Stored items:
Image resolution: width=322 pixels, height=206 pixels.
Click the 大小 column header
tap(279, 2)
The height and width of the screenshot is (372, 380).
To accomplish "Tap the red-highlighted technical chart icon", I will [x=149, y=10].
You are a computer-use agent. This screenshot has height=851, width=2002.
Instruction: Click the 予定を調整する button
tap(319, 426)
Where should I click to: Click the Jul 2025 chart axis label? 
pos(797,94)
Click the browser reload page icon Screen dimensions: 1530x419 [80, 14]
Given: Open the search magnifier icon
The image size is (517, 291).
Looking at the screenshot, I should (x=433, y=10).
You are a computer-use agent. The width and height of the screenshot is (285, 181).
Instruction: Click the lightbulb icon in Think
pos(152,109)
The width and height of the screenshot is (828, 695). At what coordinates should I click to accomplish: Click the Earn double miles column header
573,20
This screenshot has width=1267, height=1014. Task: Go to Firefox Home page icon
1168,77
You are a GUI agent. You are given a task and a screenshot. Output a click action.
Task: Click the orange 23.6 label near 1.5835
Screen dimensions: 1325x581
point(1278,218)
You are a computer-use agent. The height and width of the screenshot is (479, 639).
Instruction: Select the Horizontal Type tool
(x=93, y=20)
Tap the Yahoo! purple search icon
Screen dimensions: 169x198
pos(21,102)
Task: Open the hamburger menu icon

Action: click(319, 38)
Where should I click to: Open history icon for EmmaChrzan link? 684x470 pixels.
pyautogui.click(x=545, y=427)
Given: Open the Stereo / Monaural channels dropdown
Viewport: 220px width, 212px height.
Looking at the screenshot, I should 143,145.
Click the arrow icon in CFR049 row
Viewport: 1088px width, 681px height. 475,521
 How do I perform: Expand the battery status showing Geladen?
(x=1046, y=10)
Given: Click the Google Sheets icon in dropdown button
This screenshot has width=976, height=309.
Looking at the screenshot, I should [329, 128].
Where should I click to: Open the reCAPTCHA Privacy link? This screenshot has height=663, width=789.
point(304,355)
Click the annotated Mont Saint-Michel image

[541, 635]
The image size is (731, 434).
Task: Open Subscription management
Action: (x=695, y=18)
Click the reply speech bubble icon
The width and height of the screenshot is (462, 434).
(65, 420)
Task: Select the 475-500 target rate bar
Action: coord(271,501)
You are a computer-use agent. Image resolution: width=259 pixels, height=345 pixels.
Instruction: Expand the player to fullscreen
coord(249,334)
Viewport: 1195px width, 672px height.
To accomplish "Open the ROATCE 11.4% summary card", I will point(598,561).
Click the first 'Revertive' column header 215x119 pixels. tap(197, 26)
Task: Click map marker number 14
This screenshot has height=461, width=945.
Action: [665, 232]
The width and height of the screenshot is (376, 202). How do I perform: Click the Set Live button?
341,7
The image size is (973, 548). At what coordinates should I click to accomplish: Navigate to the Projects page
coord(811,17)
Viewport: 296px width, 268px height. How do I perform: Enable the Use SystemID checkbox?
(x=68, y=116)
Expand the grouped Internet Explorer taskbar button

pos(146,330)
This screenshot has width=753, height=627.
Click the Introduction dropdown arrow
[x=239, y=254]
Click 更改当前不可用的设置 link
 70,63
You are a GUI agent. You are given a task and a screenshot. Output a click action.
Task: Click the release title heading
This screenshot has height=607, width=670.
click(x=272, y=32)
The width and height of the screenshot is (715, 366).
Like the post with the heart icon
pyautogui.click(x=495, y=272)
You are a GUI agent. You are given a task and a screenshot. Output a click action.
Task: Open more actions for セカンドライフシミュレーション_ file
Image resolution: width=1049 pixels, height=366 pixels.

What is required:
Write out the records above exactly as given.

Expected answer:
Image resolution: width=322 pixels, height=206 pixels.
Click the 大小 column header
tap(279, 2)
The height and width of the screenshot is (372, 380).
To accomplish "Tap the red-highlighted technical chart icon", I will [x=149, y=10].
You are a computer-use agent. This screenshot has height=851, width=2002.
Instruction: Click the 予定を調整する button
tap(319, 426)
Where should I click to: Click the Jul 2025 chart axis label? 
pos(797,94)
Click the browser reload page icon Screen dimensions: 1530x419 [80, 14]
Given: Open the search magnifier icon
The image size is (517, 291).
Looking at the screenshot, I should (x=433, y=10).
You are a computer-use agent. The width and height of the screenshot is (285, 181).
Instruction: Click the lightbulb icon in Think
pos(152,109)
The width and height of the screenshot is (828, 695). At what coordinates should I click to accomplish: Click the Earn double miles column header
573,20
This screenshot has width=1267, height=1014. Task: Go to Firefox Home page icon
1168,77
You are a GUI agent. You are given a task and a screenshot. Output a click action.
Task: Click the orange 23.6 label near 1.5835
Screen dimensions: 1325x581
point(1278,218)
You are a computer-use agent. The height and width of the screenshot is (479, 639).
Instruction: Select the Horizontal Type tool
(x=93, y=20)
Tap the Yahoo! purple search icon
Screen dimensions: 169x198
pos(21,102)
Task: Open the hamburger menu icon

Action: click(319, 38)
Where should I click to: Open history icon for EmmaChrzan link? 684x470 pixels.
pyautogui.click(x=545, y=427)
Given: Open the Stereo / Monaural channels dropdown
Viewport: 220px width, 212px height.
Looking at the screenshot, I should 143,145.
Click the arrow icon in CFR049 row
Viewport: 1088px width, 681px height. 475,521
 How do I perform: Expand the battery status showing Geladen?
(x=1046, y=10)
Given: Click the Google Sheets icon in dropdown button
This screenshot has width=976, height=309.
Looking at the screenshot, I should [329, 128].
Where should I click to: Open the reCAPTCHA Privacy link? This screenshot has height=663, width=789.
point(304,355)
Click the annotated Mont Saint-Michel image

[541, 635]
The image size is (731, 434).
Task: Open Subscription management
Action: (x=695, y=18)
Click the reply speech bubble icon
The width and height of the screenshot is (462, 434).
(65, 420)
Task: Select the 475-500 target rate bar
Action: coord(271,501)
You are a computer-use agent. Image resolution: width=259 pixels, height=345 pixels.
Instruction: Expand the player to fullscreen
coord(249,334)
Viewport: 1195px width, 672px height.
To accomplish "Open the ROATCE 11.4% summary card", I will point(598,561).
Click the first 'Revertive' column header 215x119 pixels. tap(197, 26)
Task: Click map marker number 14
This screenshot has height=461, width=945.
Action: [665, 232]
The width and height of the screenshot is (376, 202). How do I perform: Click the Set Live button?
341,7
The image size is (973, 548). At what coordinates should I click to accomplish: Navigate to the Projects page
coord(811,17)
Viewport: 296px width, 268px height. How do I perform: Enable the Use SystemID checkbox?
(x=68, y=116)
Expand the grouped Internet Explorer taskbar button

pos(146,330)
This screenshot has width=753, height=627.
Click the Introduction dropdown arrow
[x=239, y=254]
Click 更改当前不可用的设置 link
 70,63
You are a GUI agent. You are given a task and a screenshot. Output a click action.
Task: Click the release title heading
This screenshot has height=607, width=670.
click(x=272, y=32)
The width and height of the screenshot is (715, 366).
Like the post with the heart icon
pyautogui.click(x=495, y=272)
You are a GUI agent. You are given a task and a screenshot. Output a click action.
Task: Open more actions for セカンドライフシミュレーション_ file
Image resolution: width=1049 pixels, height=366 pixels.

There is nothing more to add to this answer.